On the other hand his director, George Hickenlooper, who passed away suddenly last October, isn’t around to bask in the acclaim the film is earning. “That Casino Jack turns out to be his last, the pride I feel in it—in his direction, his ideas and the final results—has soared,” said Spacey in a prepared statement.

In an interview taped a month before the director’s untimely death Spacey discussed playing Abramoff, a one-time Washington high flyer later convicted of mail fraud and conspiracy.

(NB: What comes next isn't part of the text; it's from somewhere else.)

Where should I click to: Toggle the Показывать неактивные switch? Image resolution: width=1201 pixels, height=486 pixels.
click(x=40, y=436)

“I chose not to start my research about him until after I met him,” the actor told me. “But then, after we met I began the process of looking at a great deal of the material that had been written prior to, during and after his trial and conviction, and it was like, ‘Wow, they really made him out to be the devil incarnate.’ But then you look at Abramoff and you go, ‘OK, so wait a minute. He wasn’t buying houses. He wasn’t buying helicopters. He wasn’t buying limousines. He wasn’t taking fabulous vacations with his family. What was he doing?’ He was giving money away to people who needed it. He was trying to build a Hebrew school. He wasn’t even paying his own mortgage. So wait a minute, the greediest man in Washington DC wasn’t spending any of the money on himself!

“So how do you play that because it is certainly not black and white? Did he consider himself to be the Orthodox Robin Hood? What is that all about? That’s where you hope an audience can lead themselves to their own conclusions.”

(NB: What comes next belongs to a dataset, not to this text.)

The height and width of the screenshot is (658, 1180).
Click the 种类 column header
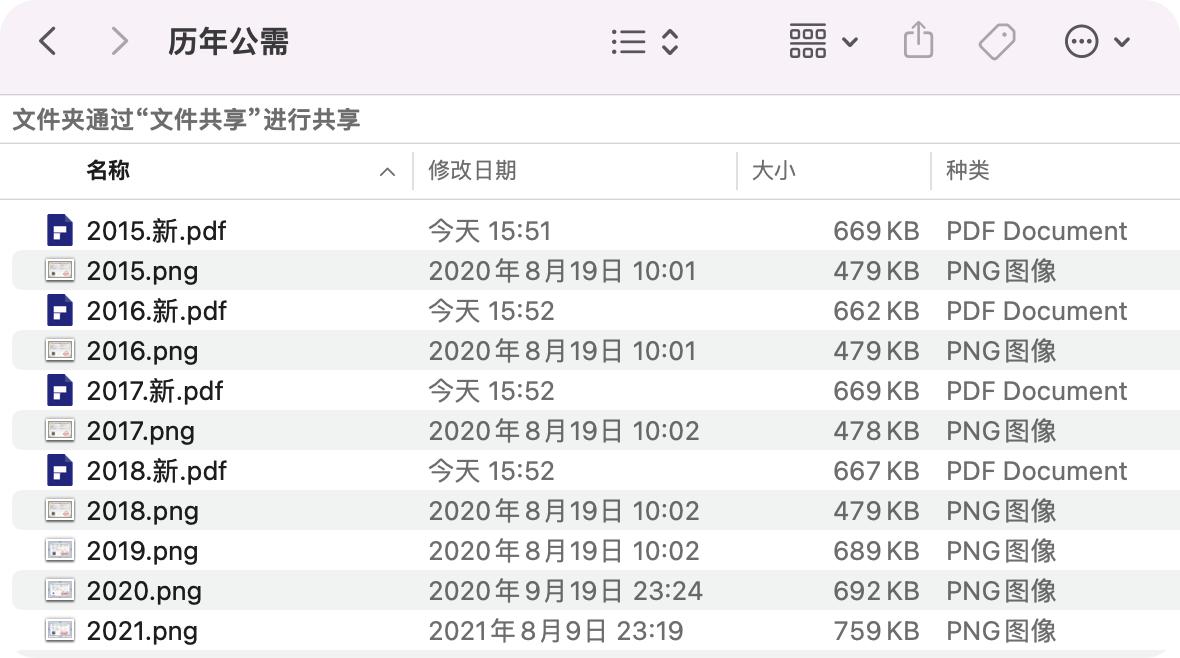coord(966,171)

Spacey, as one of the film’s producers—“When you are a producer on a film you actually have a voice that can be listened to,” he says—was in a unique position to help mold not only his performance but also the structure of the film to help people get a fully rounded portrait of Abramoff.

“It was an interesting process of putting the film together because once we shot it and I looked at the first cut of it I remembered thinking, ‘Recount [his award winning 2008 account of the 2000 U.S. presidential election and the subsequent recounts in Florida] began with an event; a voter in a voting booth on Election Day, voting. But there is no event in this film and I remember saying to George, ‘I know this is going to sound crazy to you but I think the event is Jack Abramoff and we have to start with him. And there is a scene that’s playing an hour and forty minutes into the movie that I think we should start the film with.’

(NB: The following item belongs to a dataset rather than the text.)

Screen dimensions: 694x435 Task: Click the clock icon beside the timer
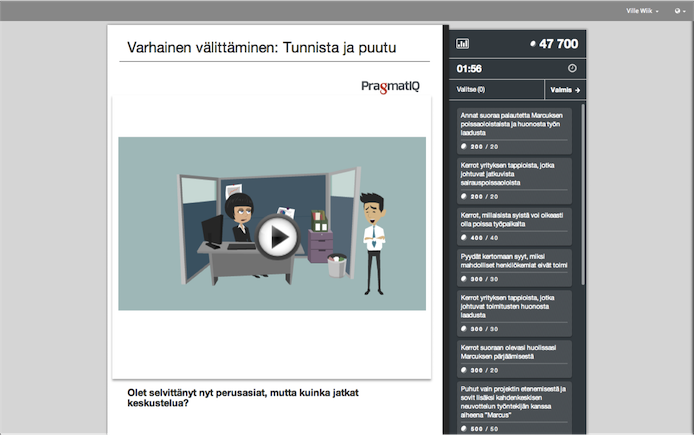[572, 69]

“And that is why the film starts the way it does. It gave you him at the moment just before he was about to be indicted. I felt like that has to move up because otherwise it will take us too long to have any grip on him. We had to start the movie with a scene that makes you say, ‘That guy! Wouldn’t mind watching a movie about that guy. He’s out of his mind doing a monologue into a mirror.’”

Spacey got close to the character so I ask if he would consider turning his take on Abramoff into a one man show at the Old Vic theatre in London where he is artistic director and frequently seen onstage.

“No… no… no,” laughs. “Generally, because I tend not to repeat myself and also, I don’t think it would play for our Old Vic audience.”